Dibalik berbagai pengalan kerasnya hidup di jalanan, Asep dan kawan-kawan bahkan punya pengalaman yang mengasikan. Dimana dirinya bisa ngamen hingga ke luar Banten, seperti Serpong, Tangerang, Jogjakarta hingga mencapai pulau Dewata Bali. Hal itu dilakukannya untuk mencari pengalaman, serta mencari tempat-tempat baru untuk dikunjungi. “Saya suka berpetualang, atau istilah Punk disebut dengan on The Street. Disana saya dapat kenalan baru, ujarnya sambil memegang ukulele kesayangannya.

Banyak Penyebab

Tak ada seorang pun yang menginginkan untuk hidup di jalanan, karena jalanan hampir serupa dengan hutan yang memberlakukan hukum rimba ‘Siapa yang kuat dia yang menang’. Itulah yang tepat digambarkan untuk kehidupan jalanan. Banyak penyebab kenapa para anak-anak yang masih berumur belia menjadi pengamen jalanan. Penyebab yang cukup klasik, karena faktor ekonomi keluarga, sehingga mereka ikut menanggung beban yang berat. Padahal bila dilihat dari usia, mereka seharusnya belum memikirkan biaya hidup keluarga ataupun membiayai sekolah mereka. Yang harus mereka pikirkan adalah bermain seperti layaknya anak-anak yang berkecukupan dan menikmati bangku sekolah.

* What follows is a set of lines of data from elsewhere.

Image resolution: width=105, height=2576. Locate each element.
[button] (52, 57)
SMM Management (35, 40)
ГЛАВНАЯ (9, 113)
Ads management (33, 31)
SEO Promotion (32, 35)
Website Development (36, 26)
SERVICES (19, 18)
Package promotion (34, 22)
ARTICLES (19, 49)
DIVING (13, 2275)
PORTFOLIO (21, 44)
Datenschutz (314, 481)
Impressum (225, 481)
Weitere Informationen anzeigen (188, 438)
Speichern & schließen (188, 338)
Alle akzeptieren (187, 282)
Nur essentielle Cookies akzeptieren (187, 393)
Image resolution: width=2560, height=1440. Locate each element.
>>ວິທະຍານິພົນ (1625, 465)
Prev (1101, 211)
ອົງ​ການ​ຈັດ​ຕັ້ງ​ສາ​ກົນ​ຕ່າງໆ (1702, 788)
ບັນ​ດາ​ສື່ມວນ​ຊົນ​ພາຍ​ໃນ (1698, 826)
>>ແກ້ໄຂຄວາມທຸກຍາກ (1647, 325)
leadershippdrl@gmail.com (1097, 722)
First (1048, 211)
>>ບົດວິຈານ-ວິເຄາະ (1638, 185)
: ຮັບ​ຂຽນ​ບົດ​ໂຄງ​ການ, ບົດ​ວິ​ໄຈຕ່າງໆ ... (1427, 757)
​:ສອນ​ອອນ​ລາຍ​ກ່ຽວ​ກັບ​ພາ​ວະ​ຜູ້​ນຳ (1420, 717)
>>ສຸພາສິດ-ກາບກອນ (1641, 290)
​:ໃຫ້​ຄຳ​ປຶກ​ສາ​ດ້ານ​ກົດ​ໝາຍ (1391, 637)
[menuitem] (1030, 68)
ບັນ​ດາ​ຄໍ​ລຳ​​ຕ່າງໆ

Pia (13), pengamen di kawasan kantin Serang mengaku menjadi pengamen lantaran untuk membiayai sekolahnya, karena keterbatasan ekonomi keluarganya ia harus berjuang setiap malamnya untuk mengamen. Kebanyakan anak seusianya dihabiskan untuk bermain dan belajar, Pia malah menghabiskan waktu dengan mencari uang untuk keperluan sekolah. “Hasil dari ngamen setiap hari saya masukin celengan, buat bayar biaya sekolah, atau beli keperluan sekolah lainnya,” pungkas bocah asal Pekarungan Serang ini.

Tapi diantara sekian banyaknya pengamen di jalanan, ada juga awalnya yang hanya sekadar ikut-ikutan, dan lama kelamaan menjadi sebuah profesi menjadi penghibur jalanan. Sehingga yang tadinya bersekolah, saking asyiknya di Jalanan, mereka memilih untuk yidak melanjutkan sekolah. “Tadinya saya sekolah, tapi uangnya tidak begitu cukup. Akhirnya saya mutusin untuk ngamen aja, seperti teman- teman saya,” kata Suganda, anjal yang lain.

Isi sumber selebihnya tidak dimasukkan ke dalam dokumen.